ENDING

7.6K 198 15
                                    

Akhirnya yang dinanti datang juga, matahari yang meskipun sudah redup tersaput awan senja, tetaplah ia menyimpan cahaya kehidupan di dalamnya.

Dengan menumpang sepeda motor ojeg  milik kenalannya, Raka meluncur dari perbukitan itu menuju stasiun.

Hari sudah menjelang petang ketika sepeda motor Honda CB-100 membelah angin, menelusuri jalan setapak yang dikepung daun ketela pohon dan daun jagung yang beberapa tangkainya rebah menutup sebagian jalan setapak.

Berbekal senter, berbaju koko dan pantalon hitam sebatas mata kaki, Raka memegang erat pundak tukang ojeg  yang melarikan kuda jepang itu dengan kecepatan mentok.

Kemanusiaan dan kekuatan dahsyat.

Kalimat itu demikian mengusik kesadarannya.

Aku berharap ia masih mengingatku.

Karena ini menyangkut hidupku, kuminta ia menjemputku malam ini di stasiun kecamatan.
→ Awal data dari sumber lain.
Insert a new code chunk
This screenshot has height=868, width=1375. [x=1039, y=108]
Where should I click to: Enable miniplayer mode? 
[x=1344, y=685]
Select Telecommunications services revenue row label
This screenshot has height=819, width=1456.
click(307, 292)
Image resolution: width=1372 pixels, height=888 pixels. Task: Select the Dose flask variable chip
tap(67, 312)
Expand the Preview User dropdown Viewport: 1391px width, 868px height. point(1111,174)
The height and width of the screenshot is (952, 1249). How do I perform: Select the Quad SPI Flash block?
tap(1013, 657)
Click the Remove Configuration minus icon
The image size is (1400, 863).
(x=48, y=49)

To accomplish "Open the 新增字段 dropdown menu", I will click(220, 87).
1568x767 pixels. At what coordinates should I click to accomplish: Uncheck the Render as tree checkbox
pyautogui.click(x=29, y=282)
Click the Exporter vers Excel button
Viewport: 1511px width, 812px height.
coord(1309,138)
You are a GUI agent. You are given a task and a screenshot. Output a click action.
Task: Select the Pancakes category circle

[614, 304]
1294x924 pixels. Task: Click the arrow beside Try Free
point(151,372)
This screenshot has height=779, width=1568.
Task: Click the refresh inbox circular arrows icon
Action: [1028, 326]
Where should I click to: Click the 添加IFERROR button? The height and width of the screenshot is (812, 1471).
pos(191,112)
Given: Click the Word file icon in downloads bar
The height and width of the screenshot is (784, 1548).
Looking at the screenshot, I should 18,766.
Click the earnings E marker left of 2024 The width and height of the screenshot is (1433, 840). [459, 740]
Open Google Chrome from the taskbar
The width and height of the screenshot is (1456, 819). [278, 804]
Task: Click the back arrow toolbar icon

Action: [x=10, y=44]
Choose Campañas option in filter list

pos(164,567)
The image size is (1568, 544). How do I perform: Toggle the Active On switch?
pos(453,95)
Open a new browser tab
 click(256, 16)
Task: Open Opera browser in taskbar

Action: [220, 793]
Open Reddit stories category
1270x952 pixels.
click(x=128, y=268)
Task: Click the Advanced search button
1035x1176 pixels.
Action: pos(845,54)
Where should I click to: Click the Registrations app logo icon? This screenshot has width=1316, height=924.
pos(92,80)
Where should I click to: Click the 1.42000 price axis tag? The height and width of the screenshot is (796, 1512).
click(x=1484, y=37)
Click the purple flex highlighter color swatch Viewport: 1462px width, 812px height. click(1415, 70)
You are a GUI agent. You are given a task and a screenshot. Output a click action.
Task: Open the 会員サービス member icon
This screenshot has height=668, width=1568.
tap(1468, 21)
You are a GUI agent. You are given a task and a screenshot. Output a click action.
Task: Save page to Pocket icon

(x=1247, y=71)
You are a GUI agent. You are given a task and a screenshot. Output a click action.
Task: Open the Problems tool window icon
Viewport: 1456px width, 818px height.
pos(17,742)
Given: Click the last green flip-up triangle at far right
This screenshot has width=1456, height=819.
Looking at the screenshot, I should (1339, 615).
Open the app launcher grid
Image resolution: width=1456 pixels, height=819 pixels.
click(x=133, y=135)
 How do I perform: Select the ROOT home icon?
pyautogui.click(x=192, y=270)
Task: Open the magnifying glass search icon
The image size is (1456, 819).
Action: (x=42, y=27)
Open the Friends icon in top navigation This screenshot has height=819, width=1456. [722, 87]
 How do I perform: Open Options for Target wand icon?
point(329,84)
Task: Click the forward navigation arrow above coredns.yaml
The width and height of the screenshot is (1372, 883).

Malam ini... 

Raka teringat kembali pesan yang ditujukan kepada dirinya melalui henpon sahabatnya.

Angin senja yang datang dari arah berlawanan tidak lantas merontokkan ingatannya akan Yuanita Handaruan. Anita.

Dialah mantan teman sekelasnya yang sejak sekian lama telah menempati salah satu bilik khusus hatinya.

Sejatinya bilik itu tidak pernah kosong dan selalu ada perempuan yang kerap hadir dalam mimpi-mimpinya.

Angin kuat yang datang dari arah berlawanan itulah yang justru menyusup ke bilik hatinya yang terbuka.

"Untukmu... Raka."

"Selain menyakitiku, kamu juga telah menghinaku, Raka!" 

"Kamu seharusnya sadar diri siapa kamu sebenarnya! Kamu tak pantas menolakku, paham!?"

"Ah sudahlah...! Kamu jangan pernah cari aku lagi, ya!"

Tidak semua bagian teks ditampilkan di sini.